HMA architects was formed in 1986 and has completed numerous college and university mixed use projects, ranging from libraries to entire campuses. These projects generally involved the transformation of existing underutilized or underwhelming facilities and settings into valuable assets and destinations for their diverse communities.
THE BLENDED CAMPUS
... is the sustainable campus
COVID-19 has put many colleges at a crossroads. Crucial questions about survival and sustainability loom large. Is there a way forward that reimagines the campus as a lean but robust home of the institution and its community, blending the soul of physical place and the muscle of digital interface into a vibrant hub?
The Blended Campus is like a quad without walls, fences, and silos. It would organically blend...
ONSITE + ONLINE:
interacting in person, in place and from anywhere...
TOWN + GOWN:
partnering space, resources, real estate, people...
LIFE SKILLS + JOB SKILLS:
teaching how to learn, think, create, collaborate...
SOCIAL VALUES + SOCIAL LIFE:
advancing justice, ecosystem, community, friendships...
The blended campus is a community resource. It breaks traditional barriers between town and gown. It invites a diverse community of students, faculty, staff and neighboring government/business leaders and residents to exchanges and creations in education, culture, and commerce. Blend the confluences on campus with surrounding communities in new ways to activate learning, earning, and social values. The Hub at Davidson College is an incubator of entrepreneurs to engage students in project-based learning. The campus forum at the American University of Central Asia is a regional conference center. Student run mini farms are environmental study labs for the students and food outlets for the community.
The blended campus is resourceful with real estate, on and off campus. Start with this question: Is there a need for every current campus space? As remote access frees up physical space, now is the time to evaluate existing underutilized, underwhelming and unneeded spaces.

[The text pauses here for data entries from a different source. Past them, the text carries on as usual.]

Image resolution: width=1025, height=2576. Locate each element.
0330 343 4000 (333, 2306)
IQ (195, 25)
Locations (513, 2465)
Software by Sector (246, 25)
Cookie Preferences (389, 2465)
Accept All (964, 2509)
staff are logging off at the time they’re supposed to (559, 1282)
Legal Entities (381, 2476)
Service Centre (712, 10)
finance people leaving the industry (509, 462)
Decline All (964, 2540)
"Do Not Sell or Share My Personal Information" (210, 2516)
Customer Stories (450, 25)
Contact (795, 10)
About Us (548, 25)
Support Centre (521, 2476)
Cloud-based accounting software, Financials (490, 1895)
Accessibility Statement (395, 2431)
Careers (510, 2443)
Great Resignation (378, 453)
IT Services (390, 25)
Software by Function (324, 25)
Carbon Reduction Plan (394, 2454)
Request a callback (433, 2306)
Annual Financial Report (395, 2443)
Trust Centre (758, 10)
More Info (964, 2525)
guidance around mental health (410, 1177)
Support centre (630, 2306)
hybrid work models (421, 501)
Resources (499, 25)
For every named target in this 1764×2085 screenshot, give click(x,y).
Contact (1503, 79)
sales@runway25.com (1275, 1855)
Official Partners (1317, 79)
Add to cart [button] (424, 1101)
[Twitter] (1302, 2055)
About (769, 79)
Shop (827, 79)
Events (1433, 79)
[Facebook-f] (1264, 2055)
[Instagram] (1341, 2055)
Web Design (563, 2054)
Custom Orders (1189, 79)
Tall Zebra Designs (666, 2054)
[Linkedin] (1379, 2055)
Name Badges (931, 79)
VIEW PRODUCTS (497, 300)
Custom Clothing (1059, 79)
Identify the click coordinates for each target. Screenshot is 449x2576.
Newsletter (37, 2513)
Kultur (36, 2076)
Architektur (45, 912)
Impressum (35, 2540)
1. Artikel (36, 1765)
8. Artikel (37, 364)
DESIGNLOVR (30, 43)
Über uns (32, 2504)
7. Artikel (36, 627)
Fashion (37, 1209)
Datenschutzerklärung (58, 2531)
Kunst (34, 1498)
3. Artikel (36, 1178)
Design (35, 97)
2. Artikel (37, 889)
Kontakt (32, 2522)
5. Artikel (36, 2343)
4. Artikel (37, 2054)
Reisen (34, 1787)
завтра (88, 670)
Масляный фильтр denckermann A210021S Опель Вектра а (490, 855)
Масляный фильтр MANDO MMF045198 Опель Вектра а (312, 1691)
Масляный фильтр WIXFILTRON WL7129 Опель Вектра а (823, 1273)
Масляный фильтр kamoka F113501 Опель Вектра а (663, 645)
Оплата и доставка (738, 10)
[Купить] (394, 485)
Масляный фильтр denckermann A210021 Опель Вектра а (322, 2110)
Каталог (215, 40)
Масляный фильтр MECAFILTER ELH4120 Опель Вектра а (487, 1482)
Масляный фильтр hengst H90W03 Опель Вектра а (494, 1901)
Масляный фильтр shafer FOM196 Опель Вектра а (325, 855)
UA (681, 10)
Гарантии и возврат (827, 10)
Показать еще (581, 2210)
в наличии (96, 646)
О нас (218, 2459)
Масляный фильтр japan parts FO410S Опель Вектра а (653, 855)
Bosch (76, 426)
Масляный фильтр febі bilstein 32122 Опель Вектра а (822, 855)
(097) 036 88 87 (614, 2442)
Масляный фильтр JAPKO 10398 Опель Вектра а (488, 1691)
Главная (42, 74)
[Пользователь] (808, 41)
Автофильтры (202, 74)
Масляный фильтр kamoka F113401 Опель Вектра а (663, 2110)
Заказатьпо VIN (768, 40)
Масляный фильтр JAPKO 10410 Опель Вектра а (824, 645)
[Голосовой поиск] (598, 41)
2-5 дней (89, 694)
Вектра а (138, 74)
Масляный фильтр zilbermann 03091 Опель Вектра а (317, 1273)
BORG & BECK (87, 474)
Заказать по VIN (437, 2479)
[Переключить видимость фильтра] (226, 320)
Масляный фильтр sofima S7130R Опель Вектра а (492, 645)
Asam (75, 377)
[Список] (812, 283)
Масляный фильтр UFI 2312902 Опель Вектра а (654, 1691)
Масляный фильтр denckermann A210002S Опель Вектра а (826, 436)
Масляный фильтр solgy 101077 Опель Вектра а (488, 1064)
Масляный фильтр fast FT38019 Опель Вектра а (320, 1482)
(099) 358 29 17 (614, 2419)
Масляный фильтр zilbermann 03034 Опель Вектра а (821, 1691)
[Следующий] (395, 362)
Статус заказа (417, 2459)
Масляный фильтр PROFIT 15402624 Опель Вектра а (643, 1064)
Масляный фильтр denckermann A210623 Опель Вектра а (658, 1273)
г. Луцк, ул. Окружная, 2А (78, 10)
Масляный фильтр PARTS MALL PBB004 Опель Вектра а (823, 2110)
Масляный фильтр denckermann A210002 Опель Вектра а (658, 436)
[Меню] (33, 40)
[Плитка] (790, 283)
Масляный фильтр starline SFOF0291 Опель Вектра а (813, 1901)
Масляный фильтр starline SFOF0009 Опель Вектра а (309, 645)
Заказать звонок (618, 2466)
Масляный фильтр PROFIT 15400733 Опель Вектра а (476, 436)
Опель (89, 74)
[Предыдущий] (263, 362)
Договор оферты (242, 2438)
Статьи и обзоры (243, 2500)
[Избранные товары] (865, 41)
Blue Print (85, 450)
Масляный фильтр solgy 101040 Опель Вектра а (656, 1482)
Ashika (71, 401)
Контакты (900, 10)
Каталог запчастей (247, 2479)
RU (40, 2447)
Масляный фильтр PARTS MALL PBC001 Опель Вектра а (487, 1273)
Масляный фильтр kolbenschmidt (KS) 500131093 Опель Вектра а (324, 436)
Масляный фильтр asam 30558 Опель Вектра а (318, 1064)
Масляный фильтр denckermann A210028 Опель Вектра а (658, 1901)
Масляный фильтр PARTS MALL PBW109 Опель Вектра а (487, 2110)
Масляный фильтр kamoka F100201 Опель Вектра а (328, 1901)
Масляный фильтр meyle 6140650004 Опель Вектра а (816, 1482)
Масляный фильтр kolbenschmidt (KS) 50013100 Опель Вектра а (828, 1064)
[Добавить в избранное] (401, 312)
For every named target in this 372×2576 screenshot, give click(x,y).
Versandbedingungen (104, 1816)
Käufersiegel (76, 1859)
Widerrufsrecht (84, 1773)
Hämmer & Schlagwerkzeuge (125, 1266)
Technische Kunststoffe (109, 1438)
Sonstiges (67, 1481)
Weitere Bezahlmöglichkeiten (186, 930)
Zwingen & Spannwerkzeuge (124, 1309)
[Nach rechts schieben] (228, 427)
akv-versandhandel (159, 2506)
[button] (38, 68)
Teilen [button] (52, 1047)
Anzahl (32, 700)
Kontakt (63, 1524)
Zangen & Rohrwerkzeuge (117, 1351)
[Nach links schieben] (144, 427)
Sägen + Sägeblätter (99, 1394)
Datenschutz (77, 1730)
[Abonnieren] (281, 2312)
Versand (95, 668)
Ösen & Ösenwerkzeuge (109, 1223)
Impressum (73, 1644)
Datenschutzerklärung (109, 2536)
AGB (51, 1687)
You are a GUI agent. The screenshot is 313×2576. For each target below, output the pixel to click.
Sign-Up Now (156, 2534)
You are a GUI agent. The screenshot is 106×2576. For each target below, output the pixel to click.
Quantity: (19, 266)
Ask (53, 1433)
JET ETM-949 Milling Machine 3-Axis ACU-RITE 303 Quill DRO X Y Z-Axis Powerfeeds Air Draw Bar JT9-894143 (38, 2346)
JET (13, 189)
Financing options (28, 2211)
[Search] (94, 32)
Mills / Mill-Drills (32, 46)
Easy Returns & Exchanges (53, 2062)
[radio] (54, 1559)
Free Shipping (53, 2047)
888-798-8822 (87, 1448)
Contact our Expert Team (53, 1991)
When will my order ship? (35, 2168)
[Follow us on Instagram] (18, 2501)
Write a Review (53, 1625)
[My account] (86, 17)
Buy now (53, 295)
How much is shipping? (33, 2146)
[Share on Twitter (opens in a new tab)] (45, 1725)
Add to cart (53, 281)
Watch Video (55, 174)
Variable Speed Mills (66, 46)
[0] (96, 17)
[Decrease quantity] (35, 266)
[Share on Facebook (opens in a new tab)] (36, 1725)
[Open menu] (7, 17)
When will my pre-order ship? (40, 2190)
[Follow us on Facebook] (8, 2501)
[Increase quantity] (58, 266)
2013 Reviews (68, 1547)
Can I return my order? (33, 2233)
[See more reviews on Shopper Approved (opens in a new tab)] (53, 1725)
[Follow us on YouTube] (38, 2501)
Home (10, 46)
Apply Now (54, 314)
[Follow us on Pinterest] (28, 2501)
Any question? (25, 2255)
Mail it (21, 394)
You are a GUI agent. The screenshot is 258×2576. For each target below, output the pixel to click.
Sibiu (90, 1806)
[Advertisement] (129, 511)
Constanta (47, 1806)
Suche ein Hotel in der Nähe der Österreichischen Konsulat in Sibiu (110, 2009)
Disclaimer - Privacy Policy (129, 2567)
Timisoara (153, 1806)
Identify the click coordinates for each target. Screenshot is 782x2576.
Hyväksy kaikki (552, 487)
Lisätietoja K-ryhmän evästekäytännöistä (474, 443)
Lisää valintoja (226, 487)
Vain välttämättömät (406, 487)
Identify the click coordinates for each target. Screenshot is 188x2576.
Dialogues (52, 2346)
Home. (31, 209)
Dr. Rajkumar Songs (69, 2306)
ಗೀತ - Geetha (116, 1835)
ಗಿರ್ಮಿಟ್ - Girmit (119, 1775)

A parallel step is to revisit allocations of academic department spaces to uncover new efficiency and interdisciplinary possibilities. We found that the more places are unassigned, open, flexible and interconnected, the more they are shared, inviting, collaborative and activated. As such less space can host more uses for both planned and spontaneous activities. Co-working spaces rather than individual offices save space and promote interactions. Less space consumes less energy but can feel more energetic, like a busy farmer’s market or sidewalk café. A similar philosophy applies to off campus commercial and retail spaces that can be designed to act and feel like an extension of the campus, whether for continuing education, research centers, event outlets or cafes.
The blended campus comes in many grades. Macro models include the nomadic campus of Minerva College, the diaspora campus of Unity College, and the earth as campus concept at new Black Mountains College. The trend is to a more compact, adaptable, eco-friendly, equitable, and shared community physical setting, that leverages functional value and instills social values from available places, people and programs. Smaller blends can have big impacts. Campus grounds can be public parks for leisure, wifi access, concerts, and art installations (like Pratt Institute).
The blended campus is an interdisciplinary place of learning and doing. It warrants a silo-breaking, design-thinking process that integrates interdisciplinary talents in architecture, education, design, engineering, real estate, technology, and health to form new, holistic, sustainable plans to win hearts and minds of a broad community and to fit budgets.
The blended campus transforms what is distinct and available now into what is needed next.